Kidney cancer arising from the kidney cells themselves is most commonly of the Renal Cell Carcinoma (RCC) histologic type. This an evermore common diagnosis in the general population as patient receive investigations for other reasons, and imaging turns up small renal masses eventually diagnosed as RCC.
RCC are conventionally resistant to both chemotherapy and radiation and thus, surgery is the first line of therapy in most cases.
Depending on the histologic type, tumor size and location, you and your Urologist may decide to go ahead with one of a spectrum of possible therapies:
If the renal mass is small (less than 2cm), then it may be amenable for surveillance in which you would be scheduled for regular imaging tests such as ultrasounds or CT scans. If the characteristics of the lesion should change on these tests, then a decision to escalate therapy may be recommended.
An up and coming mode of therapy for renal lesions includes radiofrequency ablation or cryotherapy. In both, the procedure is an outpatient procedure in Radiology in which a needle is introduced through the skin, into the tumor under CT guidance and then the tip of the probe is rendered extremely hot (RFA) or cold (cryo), thus causing permanent injury to the cancer cells, killing them where they are. A biopsy is done just before the treatment phase of the procedure such that histologic confirmation of the tumor can be performed.
Risks related to this procedure include: missing the tumor during treatment, tumor recurrence, bleeding, urine leak, damage to surrounding organ structures from the needle access or from the treatment energies.

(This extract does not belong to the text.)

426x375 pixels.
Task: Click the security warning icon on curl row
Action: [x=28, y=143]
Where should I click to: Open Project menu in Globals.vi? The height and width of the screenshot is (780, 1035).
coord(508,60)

This mode of surgery has come of age over the past 20 years in Urology and has become the de facto standard of care for most cases of kidney cancer. If the renal mass is of a size amenable to an MIS approach, then your Urologist may discuss going forward with an MIS partial or radical nephrectomy for you. In both operations, you would be admitted to the Hospital and go to the OR where you will be given a general anesthetic and placed on your side such that the affected side is facing up. You will be secured in this position, and access to the abdominal cavity will be achieved in order to puff up the abdomen with CO2 gas to generate a working space for the rest of the operation. A 12mm telescope port will be placed at this point through the skin and into the insufflated abdomen, followed by additional working ports numbering 2-3 and between 5mm and 12mm in size. As the kidney is the structure furthest back in the body, and the approach is from the front, a lot of the operation involves mobilizing the colon and overlying organs from overtop of the kidney to provide room to dissect the kidney out. Once the kidney is isolated the section of the kidney which harbours the tumor will be removed in a partial nephrectomy, reconstructing the remaining kidney together in watertight, hemostatic fashion. In a radical nephrectomy, the main renal artery and vein are secured and cut with a special stapler which leaves 6 rows of micro-titanium staples to secure the vessels. The operation takes between 2-5 hours depending on the complexity of the procedure.

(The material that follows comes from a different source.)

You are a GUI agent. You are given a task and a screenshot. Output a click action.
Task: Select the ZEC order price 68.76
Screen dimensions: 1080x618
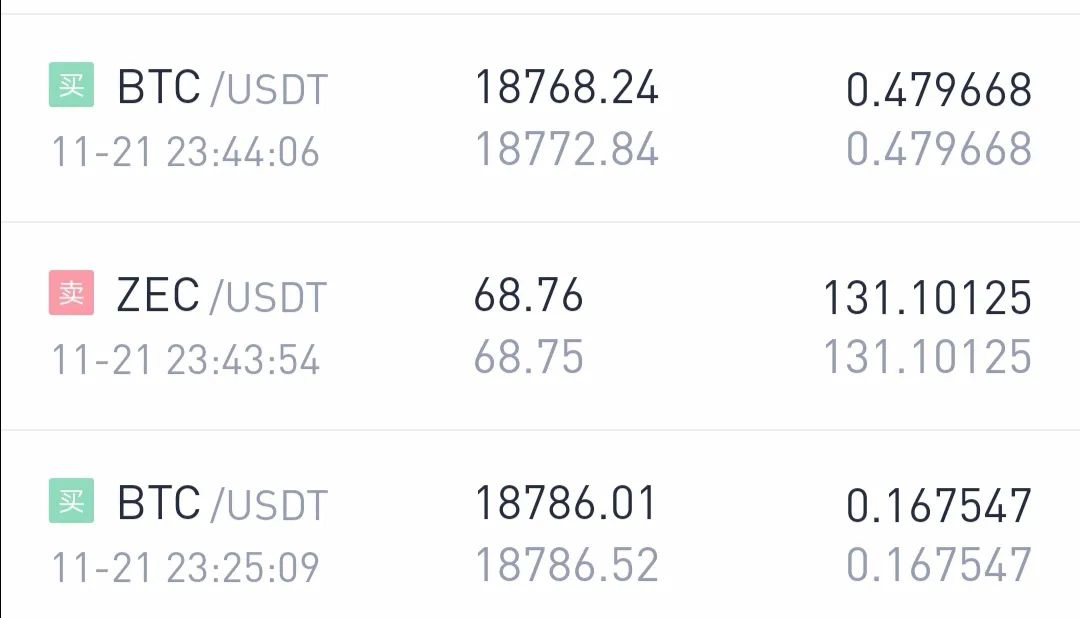(x=528, y=296)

Potential complications from these operations include, bleeding, tumor spillage, urine leak, and injury to surrounding organ structures. “Conversion” is the term used to describe an operation that was started laparoscopically, and then changed to the traditional “open” procedure if some issue was noted during the course of the operation, or a complication was encountered, or the progress of the operation laparoscopically was not adequate. Conversion occurs less than 5% of the time.
A further variation on these procedures followed the invention of the daVinci Surgical Robot which is also available for these procedures. The robot helps the surgeon by providing a 3D view of the operative field, finer control of the instruments, motion scaling and smoothing as well as a platform for newer technologies which ultimately assist with improving patient outcomes (reduce blood loss, less pain, shorter length of Hospital stay, improved tumor resection, etc). As your doctor if you are interested in this mode of therapy.
The traditional 30cm incision along the lower ribs on the side of the body is called the flank incision and has been the standard for many years prior to the advent of laparoscopic surgery. It is well documented, that this incision is associated with a fair amount of discomfort postoperatively as there is a lot of muscle that must be incised in order to reach the kidney via this approach. As well, there is risk that a rib will be fractured and/or removed and damage to the nerve and vascular bundle running along the bottom of the ribs may be incurred. The diaphragm is the structure which contracts and relaxes, pulling the lung open and closed for breathing, and happens to be inserted on the back of the lower ribs as well. Thus, there is a chance of breaking into the diaphragm and pleura and introducing air into the lung cavity (pneumothorax) which would have to be repaired as well.
One of the advantages of open surgery is that the operation usually takes less time and can be completed in 1.5-3 hours. Potential complications run similar to that as mentioned previously for MIS surgery.